We interrogated epistatic associations in a genetic model of cardiac hypertrophy (Fig. 1, blue): induced pluripotent stem cell cardiomyocytes derived from patients with and without hypertrophic cardiomyopathy caused by the cardiac myosin heavy chain (MYH7) p.R403Q variant²⁴ (Fig. 6a). Cardiac myosin heavy chain 7 is a key component of the cardiac sarcomere, and the most common cause of hypertrophic cardiomyopathy²⁴. The patient presented with typical symptoms, and echocardiography revealed severe LV hypertrophy and a small LV cavity²⁴. At the cellular level, cardiomyocytes exhibit an elevated mean cell size and non-Gaussian size distribution with a long tail relative to the unaffected control (Fig. 7a).

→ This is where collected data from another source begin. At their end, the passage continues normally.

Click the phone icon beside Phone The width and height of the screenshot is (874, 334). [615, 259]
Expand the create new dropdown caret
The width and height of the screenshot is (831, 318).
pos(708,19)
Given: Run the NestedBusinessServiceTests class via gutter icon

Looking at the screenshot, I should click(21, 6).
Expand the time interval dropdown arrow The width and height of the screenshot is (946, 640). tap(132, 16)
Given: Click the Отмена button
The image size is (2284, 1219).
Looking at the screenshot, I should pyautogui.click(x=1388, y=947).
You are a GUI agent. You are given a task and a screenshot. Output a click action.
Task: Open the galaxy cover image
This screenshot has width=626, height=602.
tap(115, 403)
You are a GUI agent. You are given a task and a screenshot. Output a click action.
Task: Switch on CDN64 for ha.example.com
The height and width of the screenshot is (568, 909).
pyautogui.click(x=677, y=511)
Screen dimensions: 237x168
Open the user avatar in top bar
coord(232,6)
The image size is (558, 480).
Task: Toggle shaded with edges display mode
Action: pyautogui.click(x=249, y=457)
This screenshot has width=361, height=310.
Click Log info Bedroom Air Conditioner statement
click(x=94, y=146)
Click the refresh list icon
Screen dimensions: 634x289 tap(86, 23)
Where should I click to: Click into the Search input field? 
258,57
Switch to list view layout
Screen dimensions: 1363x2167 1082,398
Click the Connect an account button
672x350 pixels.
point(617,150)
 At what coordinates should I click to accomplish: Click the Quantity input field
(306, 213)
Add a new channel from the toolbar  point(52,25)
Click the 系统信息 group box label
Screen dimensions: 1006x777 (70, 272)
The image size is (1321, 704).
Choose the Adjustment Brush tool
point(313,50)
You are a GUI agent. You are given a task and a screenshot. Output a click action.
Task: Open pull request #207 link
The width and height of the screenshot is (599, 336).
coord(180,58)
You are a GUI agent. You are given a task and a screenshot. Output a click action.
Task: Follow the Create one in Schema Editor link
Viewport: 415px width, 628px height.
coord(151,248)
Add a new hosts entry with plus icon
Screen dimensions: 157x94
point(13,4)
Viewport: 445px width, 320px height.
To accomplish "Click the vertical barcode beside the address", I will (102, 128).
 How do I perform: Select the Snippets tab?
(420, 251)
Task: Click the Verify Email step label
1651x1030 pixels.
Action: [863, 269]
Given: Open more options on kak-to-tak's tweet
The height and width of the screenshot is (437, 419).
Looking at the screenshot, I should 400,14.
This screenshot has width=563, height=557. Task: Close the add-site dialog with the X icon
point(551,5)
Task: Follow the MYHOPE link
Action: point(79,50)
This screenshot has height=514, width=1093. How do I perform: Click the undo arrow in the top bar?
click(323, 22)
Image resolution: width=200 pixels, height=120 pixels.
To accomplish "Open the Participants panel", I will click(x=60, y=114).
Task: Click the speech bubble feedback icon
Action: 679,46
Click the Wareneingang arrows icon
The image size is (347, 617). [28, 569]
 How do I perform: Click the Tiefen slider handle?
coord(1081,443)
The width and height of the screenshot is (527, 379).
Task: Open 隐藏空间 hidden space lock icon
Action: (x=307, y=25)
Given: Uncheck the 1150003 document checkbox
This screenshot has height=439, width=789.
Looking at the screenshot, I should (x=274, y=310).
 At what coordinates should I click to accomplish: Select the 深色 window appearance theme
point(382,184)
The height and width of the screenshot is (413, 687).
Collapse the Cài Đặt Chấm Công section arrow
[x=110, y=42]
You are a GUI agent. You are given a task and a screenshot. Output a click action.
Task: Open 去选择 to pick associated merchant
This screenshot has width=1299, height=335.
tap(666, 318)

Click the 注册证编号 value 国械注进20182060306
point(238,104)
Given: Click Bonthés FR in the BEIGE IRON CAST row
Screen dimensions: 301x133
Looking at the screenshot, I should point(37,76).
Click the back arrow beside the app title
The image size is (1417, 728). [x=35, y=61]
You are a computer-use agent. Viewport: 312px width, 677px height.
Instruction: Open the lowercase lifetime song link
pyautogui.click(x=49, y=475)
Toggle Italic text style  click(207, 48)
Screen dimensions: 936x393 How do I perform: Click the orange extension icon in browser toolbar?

Fig. 6: Single-cell image analysis of epistatic gene-silencing effects on cardiomyocyte hypertrophy.

a, Human induced pluripotent stem cell (iPSC)-derived cardiomyocytes, with and without hypertrophic cardiomyopathy (MYH7-R403Q mutation), were transfected with scramble siRNA or siRNAs specifically targeting single (CCDC141, IGF1R, TTN) or combined (CCDC141-IGF1R, CCDC141-TTN) loci prioritized by lo-siRF. b, Gene-silenced cardiomyocytes were bifurcated into large and small cells using a spiral microfluidic device (Extended Data Fig. 7) for high-resolution single-cell imaging. c, Image analysis workflow. Single-cell images were analyzed using a customized MATLAB program to extract cell size/shape features through a multi-step process.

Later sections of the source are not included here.